What the task asks: Return the part of the passage about candy stripers that starts at the words "Candy stripers helped" and stops after "for noble causes.", copied word for word.

Source passage:
+---+
Politics isn’t the only thing that makes strange bedfellows. For the sake of her vampire cop brother, Nora O’Donnell has agreed to carry out two assignments from the very same vampire who “turned” her brother. In doing so, she finds out just how strange bedfellows can be. For the strangeness creeps even into her own bedroom . . . in chapter 29 of Martha’s Children.
What we’re reading by Nora are actually extracts from her diary of those days in 1969. (How it is we happen to have them will eventually be explained. Well, mostly.) Nora takes for granted certain things which may not be familiar to readers today. In this chapter, she mentions that she was a candy striper. For those of you who don’t know, candy stripers were young girls, typically in high school, who did volunteer work at hospitals. They wore red-and-white striped jumpers, hence the name. I didn’t know this until I just looked it up, but the uniform and name comes from an East Orange, New Jersey high school project with the local hospital in 1944.
Candy stripers helped keep hospitals going. We owe them thanks for their volunteer service. That said, it’s a pity the program relied so much on a gender stereotype. This was what young girls were supposed to do: human service work for no pay. That was going to be the rest of their lives, after all, being wives, mothers, and volunteer workers for noble causes.
It appears that as gender stereotypes changed, candy striper programs went into decline. In many quarters they have abandoned the jumper, and have become simply “hospital volunteers.” Thanks to the old stereotypes, the term “candy striper” has become one of ridicule in some quarters, satire in others, and a subject for sexual humor as well. In fact, when I went looking for an image of a candy striper, it was a lot harder to find authentic images of working candy stripers than it was to find pictures of women dressed in sexually suggestive modifications of the original outfit.
+---+
Dataset excerpt:
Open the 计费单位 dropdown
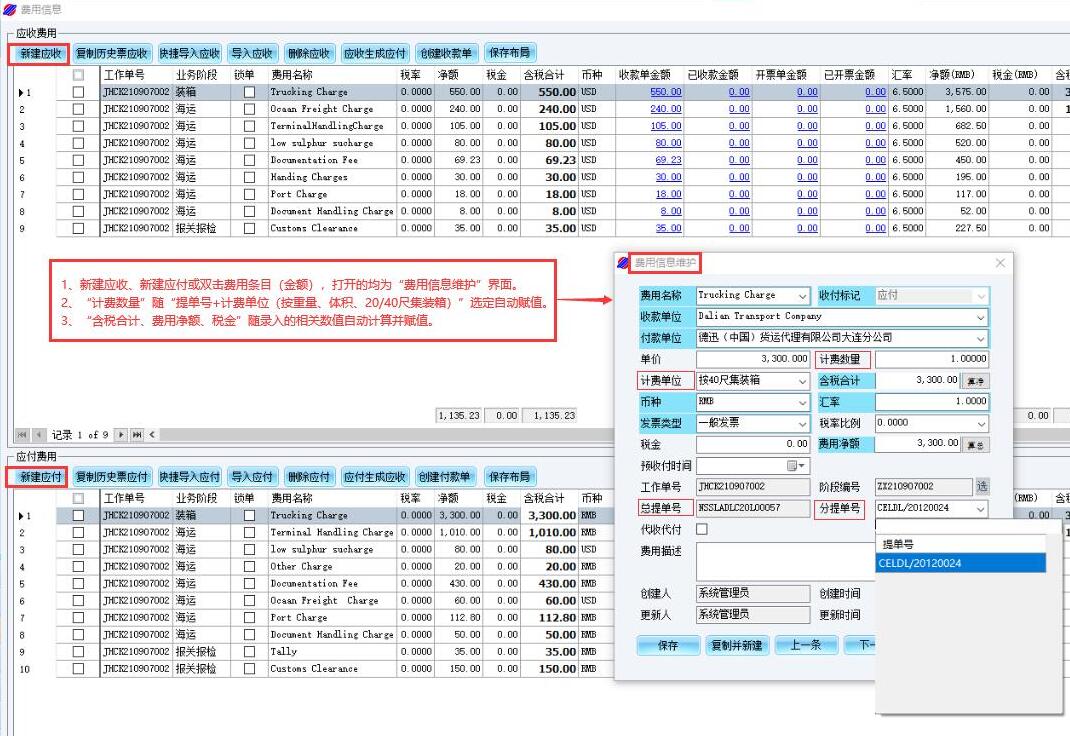 802,381
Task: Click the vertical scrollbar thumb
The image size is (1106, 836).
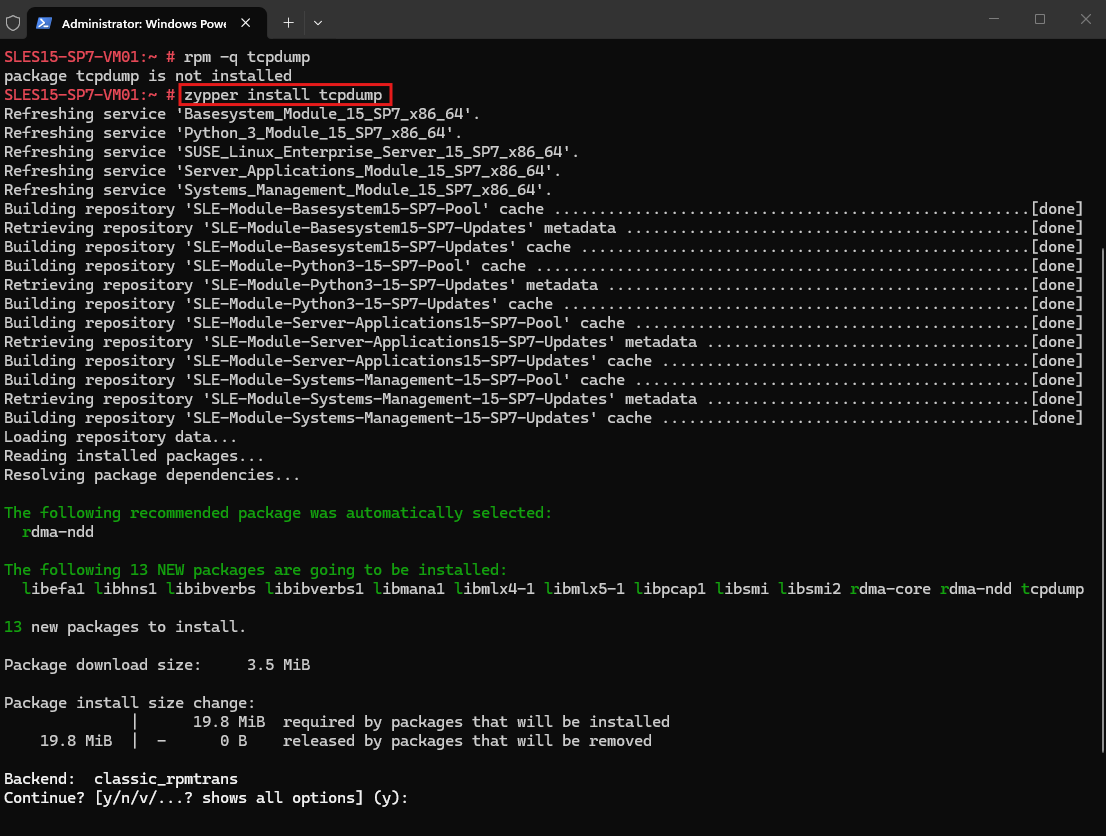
+---+
Response:
Candy stripers helped keep hospitals going. We owe them thanks for their volunteer service. That said, it’s a pity the program relied so much on a gender stereotype. This was what young girls were supposed to do: human service work for no pay. That was going to be the rest of their lives, after all, being wives, mothers, and volunteer workers for noble causes.